Tech Briefs

INFORMATION TECHNOLOGY GROUP ACQUIRES XCELERATE: Los Angeles-based Information Technology Group Inc. has acquired Xcelerate LLC, a reseller of Sage Accpac ERP and Sage CRM software based in Chicago.Financial terms of the deal were not disclosed. The combined firm will operate as Arxis Technology Inc. and serve over 450 clients in four major markets - including Southern California (Los Angeles and Orange County), Chicago and Phoenix.

The firm said that operating as a combined entity will allow it to expand its service offerings.
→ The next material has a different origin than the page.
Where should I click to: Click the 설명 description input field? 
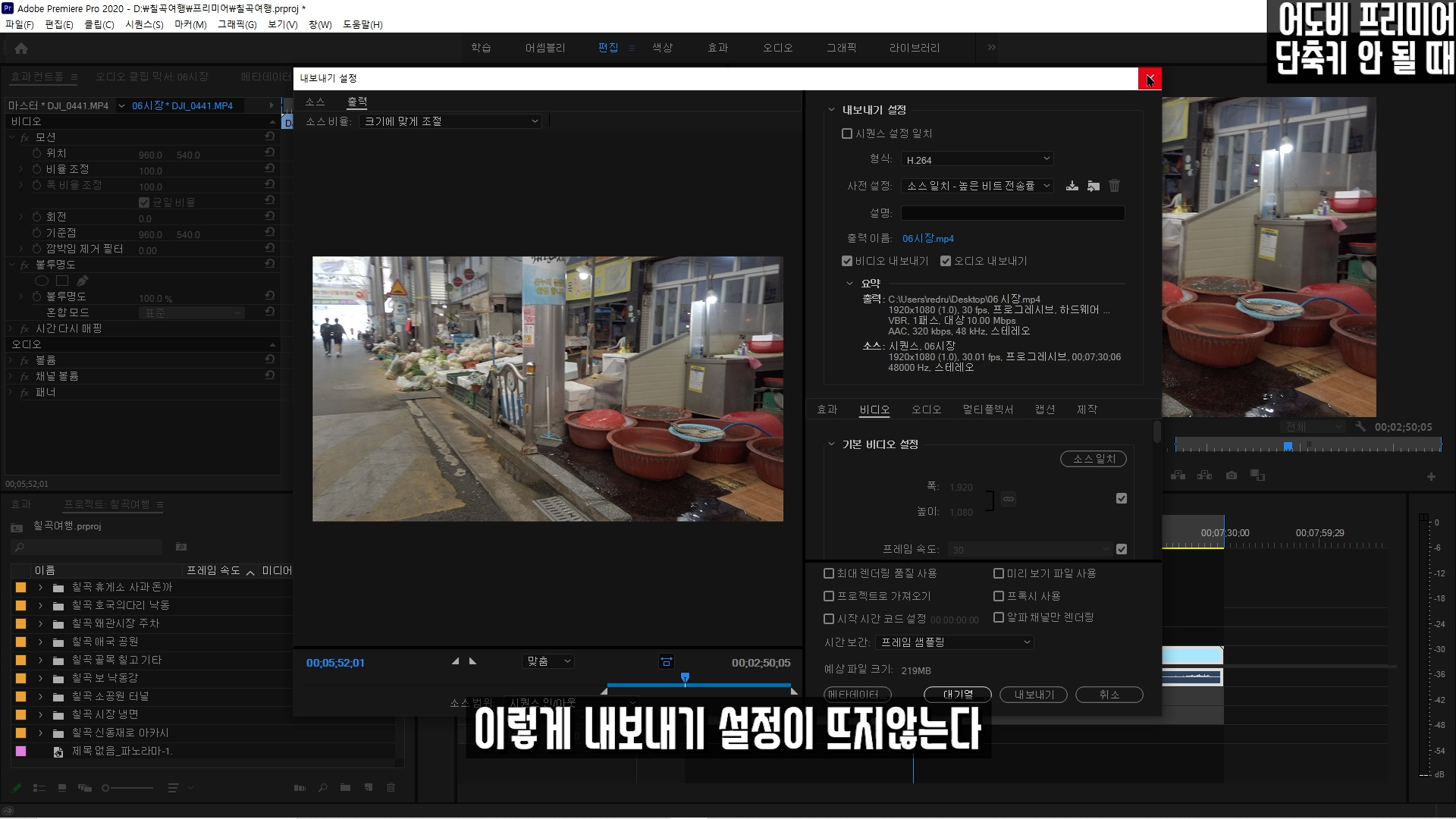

ITG's Sage Accpac consultant and project manager, Jean Sheridan, will return to her native city to become director of Arxis' Chicago practice. As part of the transition, Xcelerate founder and principal Jan Goodman will relocate to Scottsdale, Ariz., to build the Phoenix practice. Arxis Technology principal David Cieslak described the moves as "simply the best 'two-for-one' opportunity" the business had ever encountered.

The Arxis name comes partially from the Latin word arx, which means citadel or fortress. The company also said that the name change will help clients to more easily identify and understand the services available from the firm's sister accounting and financial planning entities - Arxis Financial Inc. and Arxis Wealth Management LLC, respectively.

RIA AND PAISLEY FORM MARKETING PACT: Tax research services provider Thomson RIA has partnered with risk-compliance software publisher Paisley Consulting in a marketing pact wherein they will jointly unveil a government risk and compliance platform that will feature integrated access to auditing and compliance research. Terms were not disclosed.

As part of the agreement, Paisley Consulting will integrate RIA's flagship product, Checkpoint, into its Paisley Solution, a product for government risk and compliance, financial control processing, and audit information. As a result, users will be able to access content from RIA's Sarbanes-Oxley Reporter, Corporate Governance and Internal Auditing Library from anywhere within the Paisley Solution application.

HYPERION, MOVARIS TEAM IN FINANCIAL CLOSE APP: Business performance software provider Hyperion has teamed with Movaris, a financial reporting and compliance software and products concern, to market a series of products that will address the financial closing process.

The first solution rolled out under the new partnership is the Integrated Close Solution, enabling users to integrate, manage and control data, processes and workflow throughout the financial close and compliance process.

Allowing users to work from either the Hyperion or Movaris environments, the Integrated Close Solution integrates data and functions from the Hyperion System 9 Financial Data Quality Management and Hyperion System 9 Financial Management modules with the Movaris OneClose financial controls, account reconciliation and financial close solution.

SERENIC EARNS UPGRADED ISV STATUS WITH MICROSOFT: Nonprofit software publisher Serenic has earned upgraded status as an industry solutions vendor with Microsoft Corp. Criteria for Microsoft ISVs at that level include marketing a solution (Serenic Navigator) that combines unique functions with an embedded Microsoft product. In addition, ISVs must meet the following criteria:

* Revenue must be derived from the repeated sales of its own packaged software product, either through a channel or directly to end users;

* Product release cycles with release dates, upgrades and versioning must be followed;

* A significant percentage of its budget must be spent on research and development of packaged software products; and,

* The product must pass testing by Microsoft.

TWO STEP SOFTWARE UNVEILS VALUATION SOLUTION: Two Step Software Inc., a provider of corporate governance and stock-plan administration solutions, has rolled out an enhanced version of its Corporate Focus product that includes a feature for stock-option expensing. The new add-on was designed to meet the valuation mandates of FAS 123R, a standard from the Financial Accounting Standards Board that requires all companies to recognize the fair value of stock options and other equity-based compensation issued to employees in their income statement, instead of merely as a footnote.